[ABOUT THIS TASK] Take the material below and output exactly the run of lines from the one containing "Image resolution: width=2151" down to the one containing "You are a computer-use agent. The", with both included.
==== EXCERPTED RECORDS
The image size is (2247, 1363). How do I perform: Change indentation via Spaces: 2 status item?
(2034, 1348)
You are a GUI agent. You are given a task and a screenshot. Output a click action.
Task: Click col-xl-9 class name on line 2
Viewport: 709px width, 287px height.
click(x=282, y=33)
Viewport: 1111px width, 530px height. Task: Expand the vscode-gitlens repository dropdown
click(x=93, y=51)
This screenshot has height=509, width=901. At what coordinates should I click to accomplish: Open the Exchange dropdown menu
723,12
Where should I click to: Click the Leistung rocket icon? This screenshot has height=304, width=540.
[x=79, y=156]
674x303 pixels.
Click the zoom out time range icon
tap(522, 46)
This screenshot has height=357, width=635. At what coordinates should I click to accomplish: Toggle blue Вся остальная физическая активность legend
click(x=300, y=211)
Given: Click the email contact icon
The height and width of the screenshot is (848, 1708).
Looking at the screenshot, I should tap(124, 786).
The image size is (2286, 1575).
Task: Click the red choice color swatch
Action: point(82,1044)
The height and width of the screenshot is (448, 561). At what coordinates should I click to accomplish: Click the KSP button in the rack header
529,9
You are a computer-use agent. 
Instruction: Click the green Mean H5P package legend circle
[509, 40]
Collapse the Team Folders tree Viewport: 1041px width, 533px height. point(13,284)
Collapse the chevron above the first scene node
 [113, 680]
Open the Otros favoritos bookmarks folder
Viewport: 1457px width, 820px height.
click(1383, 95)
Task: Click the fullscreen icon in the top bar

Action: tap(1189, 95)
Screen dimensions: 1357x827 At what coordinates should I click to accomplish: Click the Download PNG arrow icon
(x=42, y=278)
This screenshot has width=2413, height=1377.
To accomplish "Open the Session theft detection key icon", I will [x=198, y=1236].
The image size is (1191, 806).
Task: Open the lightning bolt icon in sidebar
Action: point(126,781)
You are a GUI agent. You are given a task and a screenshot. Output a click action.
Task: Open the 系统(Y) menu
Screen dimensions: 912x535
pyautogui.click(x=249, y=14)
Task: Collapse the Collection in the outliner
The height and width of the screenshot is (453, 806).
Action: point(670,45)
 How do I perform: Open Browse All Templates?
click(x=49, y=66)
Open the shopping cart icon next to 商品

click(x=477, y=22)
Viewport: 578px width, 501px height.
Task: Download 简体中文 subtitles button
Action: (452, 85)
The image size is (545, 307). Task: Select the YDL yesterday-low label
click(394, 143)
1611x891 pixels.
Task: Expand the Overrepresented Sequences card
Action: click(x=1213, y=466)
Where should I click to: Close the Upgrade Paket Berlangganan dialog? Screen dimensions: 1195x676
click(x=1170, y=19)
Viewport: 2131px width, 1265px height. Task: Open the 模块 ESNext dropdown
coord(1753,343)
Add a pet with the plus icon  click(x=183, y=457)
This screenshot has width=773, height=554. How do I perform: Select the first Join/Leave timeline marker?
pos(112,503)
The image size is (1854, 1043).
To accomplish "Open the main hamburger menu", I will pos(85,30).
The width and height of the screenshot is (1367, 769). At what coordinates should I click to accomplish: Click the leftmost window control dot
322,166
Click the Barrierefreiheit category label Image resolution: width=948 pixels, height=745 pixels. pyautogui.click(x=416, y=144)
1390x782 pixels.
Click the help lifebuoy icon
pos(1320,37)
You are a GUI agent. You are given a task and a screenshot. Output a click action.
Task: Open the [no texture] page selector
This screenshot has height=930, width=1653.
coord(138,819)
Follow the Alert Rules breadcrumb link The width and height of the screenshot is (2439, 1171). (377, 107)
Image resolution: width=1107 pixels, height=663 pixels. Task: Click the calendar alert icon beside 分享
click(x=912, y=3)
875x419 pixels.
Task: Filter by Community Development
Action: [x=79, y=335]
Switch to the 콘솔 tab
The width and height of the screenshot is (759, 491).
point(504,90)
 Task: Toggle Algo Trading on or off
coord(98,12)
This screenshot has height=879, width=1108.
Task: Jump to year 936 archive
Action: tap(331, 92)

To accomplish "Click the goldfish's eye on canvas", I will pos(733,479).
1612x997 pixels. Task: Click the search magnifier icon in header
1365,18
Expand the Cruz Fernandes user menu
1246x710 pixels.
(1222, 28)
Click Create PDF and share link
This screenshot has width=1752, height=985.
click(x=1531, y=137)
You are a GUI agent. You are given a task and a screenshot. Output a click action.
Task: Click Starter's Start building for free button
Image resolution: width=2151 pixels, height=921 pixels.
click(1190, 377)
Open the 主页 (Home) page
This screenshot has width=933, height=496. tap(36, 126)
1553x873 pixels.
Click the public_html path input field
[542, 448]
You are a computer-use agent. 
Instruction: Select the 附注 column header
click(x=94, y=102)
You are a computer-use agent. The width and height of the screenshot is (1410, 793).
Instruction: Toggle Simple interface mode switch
========
[RESULT OF THE EXERCISE]
Image resolution: width=2151 pixels, height=921 pixels.
click(1190, 377)
Open the 主页 (Home) page
This screenshot has width=933, height=496. tap(36, 126)
1553x873 pixels.
Click the public_html path input field
[542, 448]
You are a computer-use agent. 
Instruction: Select the 附注 column header
click(x=94, y=102)
You are a computer-use agent. The width and height of the screenshot is (1410, 793).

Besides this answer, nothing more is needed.